> _Objectif 1_
Relevez, dans l'extrait sur le « Contrat pour l'École », tous les plans sur lesquels les enfants doivent pouvoir s'épanouir grâce à leur bagage intellectuel et culturel.
> _Objectif 2_
Traduisez en anglais cette phrase de l'extrait sur le « Contrat pour l'École » : « Afin de favoriser la mixité sociale malgré le marché scolaire, il a actionné le levier d’une régulation par les inscriptions et, plus timidement, celui des bassins scolaires. »
> _Objectif 3_
Rédigez la suite du texte sur le « Contrat pour l'École » en reprenant après sa dernière phrase.

> _Extrait choisi_
————
Le moment nous semble opportun de dresser un bilan à partir de notre point de vue, à savoir celui d’une association d’éducation permanente, d’un acteur non institutionnel.

Nous sommes avant tout porteurs de valeurs d’égalité et d’une revendication forte pour l’École en Communauté française : une École permettant à TOUS les enfants de sortir avec un bagage intellectuel et culturel qui leur permettra de s’épanouir sur le plan personnel, citoyen et professionnel.

Ce texte-ci entend livrer une évaluation globale du « Contrat pour l’École » initié en 2005 [1].

Nous n’allons pas ici revenir en détail sur les causes des inégalités scolaires criantes, ni surtout sur les conséquences dramatiques pour des milliers d’enfants pour qui l’École est synonyme avant tout d’exclusion et de blessure. Nous ne reprendrons pas non plus de manière méthodique les dix priorités du « Contrat » pour les passer au crible fin de nos critiques. Nous voulons davantage cibler la problématique des inégalités scolaires.

Rappelons d’abord ce que nous trouvions positif par rapport à la législature communautaire précédente : un seul poste ministériel en charge de l’enseignement obligatoire ainsi qu’un plan d’envergure à long terme dépassant le gouvernement actuel et souhaitant dans ses déclarations initiales rendre notre système scolaire plus efficace et surtout plus équitable.

Il est communément admis que ces objectifs rencontrent deux freins structurels majeurs : la présence d’un marché scolaire et une sélection précoce des élèves dès le début du secondaire, voire plus tôt. Qu’a fait le gouvernement pour lever ces freins ?

Afin de favoriser la mixité sociale malgré le marché scolaire, il a actionné le levier d’une régulation par les inscriptions et, plus timidement, celui des bassins scolaires.

Dans un système scolaire se devant de respecter la liberté des parents de choisir leur école et face à un mode de subvention qui « invite » les écoles à la « chasse » aux élèves et qui les conduit à se spécialiser au service d’une couche sociale et à devenir autant de ghettos, il importe d’agir sur les modes de répartition des élèves et des subventions afin de « coresponsabiliser » les établissements.
————
> _Données recueillies_

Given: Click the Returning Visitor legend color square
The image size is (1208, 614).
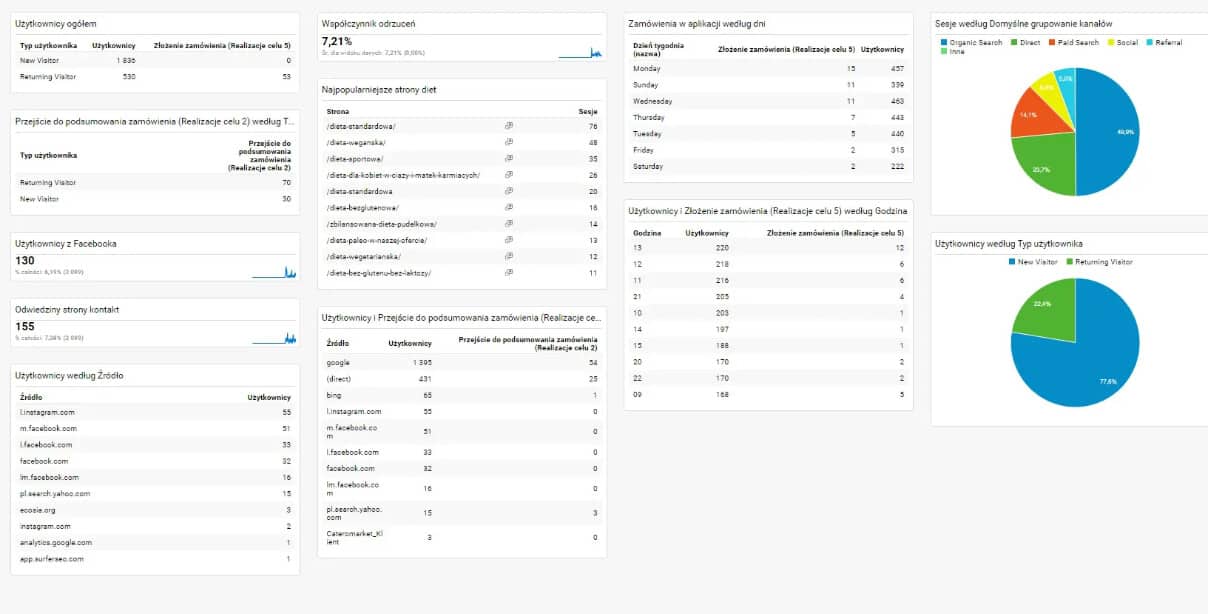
————
> _Réponse attendue 1_
Le plan personnel, le plan citoyen et le plan professionnel.

> _Réponse attendue 2_
In order to foster social mix despite the school market, it used the lever of regulation through enrollment and, more timidly, that of school areas.

> _Réponse attendue 3_
Nous déplorons que le gouvernement n’ait pas retenu cette piste et trouve prématuré que la gestion des désidératas des familles en matière de choix d’établissements soit régentée par des instances décentralisées [2]. L’idée de bassin scolaire est simplement retenue en vue « d’optimaliser » l’offre d’enseignement, sans que davantage de précisions ne soient données.

Les différents scénarios proposés ont trop vite été jetés aux oubliettes et le pouvoir central a manqué de confiance dans la responsabilisation collective des directeurs d’établissements.

Pour les inscriptions scolaires, les débats ont davantage été médiatisés et ont pris une tournure passionnelle. Les classes sociales défendant leurs privilèges sont montées au créneau et de réels enjeux transcendant l’École sont apparus sur une ligne de fracture : à gauche les partisans d’une plus grande égalité, à droite les défenseurs de la liberté de choix, inscrite dans la constitution.

En fin de compte, le décret de février 2007 prescrit une inscription dans l’ordre des demandes, sur registre, à date fixe et l’interdiction de changer d’école en cours de cycle de deux ans. Ses effets sur la mixité sociale resteront marginaux. Par contre, les débats ont exacerbé les tensions sociales autour de l’École, ce qui pourrait freiner une évolution souhaitable de l’opinion des couches aisées vers cette mixité.

Le deuxième frein concerne la sélection précoce. La littérature scientifique sur la présence d’un tronc commun de longue durée confirme que les systèmes scolaires intégrés sont plus égalitaires [3]. La réforme du premier degré a pour ambition d’amener tous les élèves à la maitrise de socles de compétences à quatorze ans et dès lors de réaliser ce tronc commun.

Au moment d’écrire ces lignes, nous ne connaissons pas encore précisément les modalités de ce futur décret, mais là aussi, le débat peut se poser en termes de valeurs : soit une vision de l’école qui différencie et sélectionne très tôt, soit une vision d’une école intégratrice qui donne le plus longtemps possible les mêmes outils à tous.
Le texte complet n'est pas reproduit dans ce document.